Secondo Pagella Politica, il portale di fact-checking, sostiene che una volta che il taglio dei parlamentari sarà effettivo, lo stato risparmierà circa 81,6 milioni di euro all’anno, e di conseguenza circa 408 ogni legislatura.
Per arrivare a questo risultato, i redattori hanno recuperato il bilancio della Camera e quello del Senato del 2018 e sono andati a cercare le voci relative alla spesa relativa alle indennità dei deputati e al rimborso spese per l’esercizio del mandato e hanno fatto i calcoli.
Diversamente, il centro guidato dall’economista Carlo Cottarelli sostiene che il risparmio sarà persino inferiore rispetto a quello stimato da Pagella Politica.
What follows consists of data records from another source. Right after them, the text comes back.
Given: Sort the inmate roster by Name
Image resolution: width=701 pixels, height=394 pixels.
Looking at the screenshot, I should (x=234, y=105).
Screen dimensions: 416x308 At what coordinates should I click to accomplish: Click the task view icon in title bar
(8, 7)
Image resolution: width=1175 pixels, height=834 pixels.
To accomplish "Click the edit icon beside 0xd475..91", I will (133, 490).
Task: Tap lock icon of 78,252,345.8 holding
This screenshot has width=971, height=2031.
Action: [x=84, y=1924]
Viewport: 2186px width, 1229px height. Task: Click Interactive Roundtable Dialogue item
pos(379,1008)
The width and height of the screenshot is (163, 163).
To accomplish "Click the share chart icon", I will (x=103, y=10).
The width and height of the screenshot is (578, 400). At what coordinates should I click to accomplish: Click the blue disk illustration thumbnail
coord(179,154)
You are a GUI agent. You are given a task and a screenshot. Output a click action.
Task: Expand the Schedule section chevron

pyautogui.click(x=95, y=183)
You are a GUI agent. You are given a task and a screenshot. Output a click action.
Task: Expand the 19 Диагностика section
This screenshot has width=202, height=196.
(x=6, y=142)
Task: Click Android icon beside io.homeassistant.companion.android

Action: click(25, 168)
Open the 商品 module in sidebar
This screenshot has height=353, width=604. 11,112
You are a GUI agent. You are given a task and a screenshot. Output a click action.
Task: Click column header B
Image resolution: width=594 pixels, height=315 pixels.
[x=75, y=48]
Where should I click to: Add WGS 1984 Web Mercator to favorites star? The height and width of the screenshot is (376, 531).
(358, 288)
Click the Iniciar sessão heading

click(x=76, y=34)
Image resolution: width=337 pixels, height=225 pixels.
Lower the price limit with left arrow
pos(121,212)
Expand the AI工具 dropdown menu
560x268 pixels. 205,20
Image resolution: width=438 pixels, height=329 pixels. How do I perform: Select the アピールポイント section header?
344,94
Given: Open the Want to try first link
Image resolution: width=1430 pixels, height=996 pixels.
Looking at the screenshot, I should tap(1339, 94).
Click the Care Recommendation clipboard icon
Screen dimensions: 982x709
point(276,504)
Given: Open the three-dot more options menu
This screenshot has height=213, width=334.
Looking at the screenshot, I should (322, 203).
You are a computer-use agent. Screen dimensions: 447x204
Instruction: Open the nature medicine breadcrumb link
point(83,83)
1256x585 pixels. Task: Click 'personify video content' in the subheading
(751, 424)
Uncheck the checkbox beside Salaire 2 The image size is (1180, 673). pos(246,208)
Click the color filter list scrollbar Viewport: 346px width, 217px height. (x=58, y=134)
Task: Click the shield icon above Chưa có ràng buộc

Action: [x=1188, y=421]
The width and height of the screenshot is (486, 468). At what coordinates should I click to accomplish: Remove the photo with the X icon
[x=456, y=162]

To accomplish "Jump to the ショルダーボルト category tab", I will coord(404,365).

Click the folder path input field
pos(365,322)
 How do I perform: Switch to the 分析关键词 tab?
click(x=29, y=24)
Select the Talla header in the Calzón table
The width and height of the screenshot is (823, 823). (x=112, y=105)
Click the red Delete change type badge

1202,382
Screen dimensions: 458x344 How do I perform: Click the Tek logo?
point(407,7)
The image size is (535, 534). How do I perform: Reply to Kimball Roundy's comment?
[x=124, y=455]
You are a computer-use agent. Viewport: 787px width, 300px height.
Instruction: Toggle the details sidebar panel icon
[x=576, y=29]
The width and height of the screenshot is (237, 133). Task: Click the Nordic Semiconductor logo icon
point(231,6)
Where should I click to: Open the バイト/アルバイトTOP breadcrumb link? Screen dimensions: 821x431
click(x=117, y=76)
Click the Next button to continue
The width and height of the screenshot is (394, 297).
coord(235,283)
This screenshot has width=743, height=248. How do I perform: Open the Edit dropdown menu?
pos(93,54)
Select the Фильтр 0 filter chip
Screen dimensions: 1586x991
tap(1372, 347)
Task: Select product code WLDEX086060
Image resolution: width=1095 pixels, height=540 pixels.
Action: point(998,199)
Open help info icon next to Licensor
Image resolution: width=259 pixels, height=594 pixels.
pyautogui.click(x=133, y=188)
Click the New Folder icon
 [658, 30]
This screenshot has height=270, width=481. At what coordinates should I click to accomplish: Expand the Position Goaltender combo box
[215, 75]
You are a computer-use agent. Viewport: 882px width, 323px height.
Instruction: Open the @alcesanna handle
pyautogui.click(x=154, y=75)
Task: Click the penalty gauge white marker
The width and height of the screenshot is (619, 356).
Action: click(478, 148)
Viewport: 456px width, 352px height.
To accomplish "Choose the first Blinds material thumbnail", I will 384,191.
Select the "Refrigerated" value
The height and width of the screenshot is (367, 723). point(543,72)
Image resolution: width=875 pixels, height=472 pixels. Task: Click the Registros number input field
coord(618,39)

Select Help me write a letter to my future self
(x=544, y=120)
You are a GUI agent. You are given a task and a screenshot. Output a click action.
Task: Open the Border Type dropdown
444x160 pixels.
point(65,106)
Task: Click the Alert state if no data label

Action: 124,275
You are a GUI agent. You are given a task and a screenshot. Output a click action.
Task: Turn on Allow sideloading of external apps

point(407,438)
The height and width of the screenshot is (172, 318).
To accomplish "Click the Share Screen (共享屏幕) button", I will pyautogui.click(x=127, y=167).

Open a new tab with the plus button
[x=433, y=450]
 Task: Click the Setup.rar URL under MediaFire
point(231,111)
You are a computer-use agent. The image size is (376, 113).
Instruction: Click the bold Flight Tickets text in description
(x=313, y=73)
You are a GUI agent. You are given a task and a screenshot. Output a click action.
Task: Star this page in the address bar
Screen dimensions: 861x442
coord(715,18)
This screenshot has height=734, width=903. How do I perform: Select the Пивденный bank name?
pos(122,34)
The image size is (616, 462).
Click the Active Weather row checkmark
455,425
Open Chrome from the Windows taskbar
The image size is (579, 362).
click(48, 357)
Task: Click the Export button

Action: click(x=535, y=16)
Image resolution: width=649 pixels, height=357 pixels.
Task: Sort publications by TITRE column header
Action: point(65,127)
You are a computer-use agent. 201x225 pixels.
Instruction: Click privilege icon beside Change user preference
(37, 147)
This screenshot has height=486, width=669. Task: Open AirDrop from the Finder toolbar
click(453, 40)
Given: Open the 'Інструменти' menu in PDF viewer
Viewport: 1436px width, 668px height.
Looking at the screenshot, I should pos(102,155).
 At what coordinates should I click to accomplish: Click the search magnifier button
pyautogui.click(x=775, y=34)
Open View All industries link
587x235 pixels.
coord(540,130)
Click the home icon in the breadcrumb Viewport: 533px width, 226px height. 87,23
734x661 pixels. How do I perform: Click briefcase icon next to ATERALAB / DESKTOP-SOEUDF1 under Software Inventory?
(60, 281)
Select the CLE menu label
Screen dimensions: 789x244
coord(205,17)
L’Osservatorio prende in considerazione un’indennità lorda mensile di 10.400 euro e un rimborso spese mensile pari a circa 8.500 euro per ogni parlamentare, arrivando alla conclusione che Camera e Senato risparmieranno 82 milioni di euro lordi all’anno
Il numero da tenere a mente non è perciò quello degli 82 milioni all’anno ma di 57 milioni – considerando un’indennità netta di 5 mila euro al mese – per un totale di 285 milioni a legislatura. Questa cifra, conclude Frattola, è molto più bassa rispetto a quella enfatizzata dai sostenitori della riforma, ed è pari allo 0,007% della spesa pubblica italiana.